------ Text section

For starters, it might be helpful to know that your credit score is actually a reflection of your credit history. Did you have had a few problems getting the bills paid in the past, and are wondering what you can do to repair the damage? Or, maybe yours is OK, but you would like to know the best way to increase credit score. Smart choice! After all, the better your credit, the lower the interest rates you can score on mortgages, car loans and credit cards. That being said, depending on the situation, you may be in need of ways of how to quickly improve your credit score.
The Best Way to Increase Credit Score, How quickly can you improve your credit score, and what affects your credit score?
Your credit score is very important. (For the uninitiated, credit scores are three digit numbers increasingly used by lenders when evaluating your credit score. Insurers, employers, and landlords also use the scores in evaluating the applications they get. Score ranges are from 300 to 900. Only about 11% of the surveyed population ranks above 800; 29% ranks between 750 and 799.)
Anyone who wants to improve their credit history needs to know how to maintain good credit, because your credit history-good or bad-is reflected by your credit score.
These elements will continue to affect your credit scores until they reach a certain age.
- Delinquencies remain on your credit report for seven years.
- Most public record items remain on your credit report for seven years, although some bankruptcies may remain for 10 years and unpaid tax liens remain for 10 years.
- Inquiries remain on your report for two years.

------------
------ Given data

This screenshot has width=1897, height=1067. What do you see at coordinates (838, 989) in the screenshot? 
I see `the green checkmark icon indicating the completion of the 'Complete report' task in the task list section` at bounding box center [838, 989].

------------

### Written problem:
Pick up the credit score text after its last line and continue it. This data comes from a separate source.

### The reply:
This should begin with some basic housekeeping: Get a copy of each of your credit reports from all of the three major credit bureaus, which are: Experian, TransUnion and Equifax. Once that is accomplished, you can start to work on burnishing your score.
Here are the steps to improve your credit score:
1. Do not close old, paid-off accounts.
We used to tell people to close accounts they were not using. Now here’s the word from Craig Watts of Fair Isaac’s consumer affairs office: “Closing account scan never help your score, and often can hurt it. Shutting down credit accounts lowers the total credit available to you and makes any balances you have loom larger in credit score calculations. If you close your oldest accounts, it can actually shorten the length of your reported credit history and make you seem less credit-worthy.”
Tip: Keep all of this in mind the next time a department store clerk offers you a 10% discount for signing up for a new card. Each new account can put a small ding on your credit score, and offer a new opportunity for credit thieves. Since closing accounts can hurt, it is better to apply only for credit you really need.
2. Check for and correct errors on your credit report.
Mistakes happen, and you could be paying for someone else’s poor financial management.
3. Avoid late payments (Pay your bills on time).
Payment history is the single most important factor in determining your credit score, making up 35% of the total. Since recent history carries more weight than what happened five years ago, getting in the habit of making on-time payments is an incredibly powerful way to start rebuilding your credit rating.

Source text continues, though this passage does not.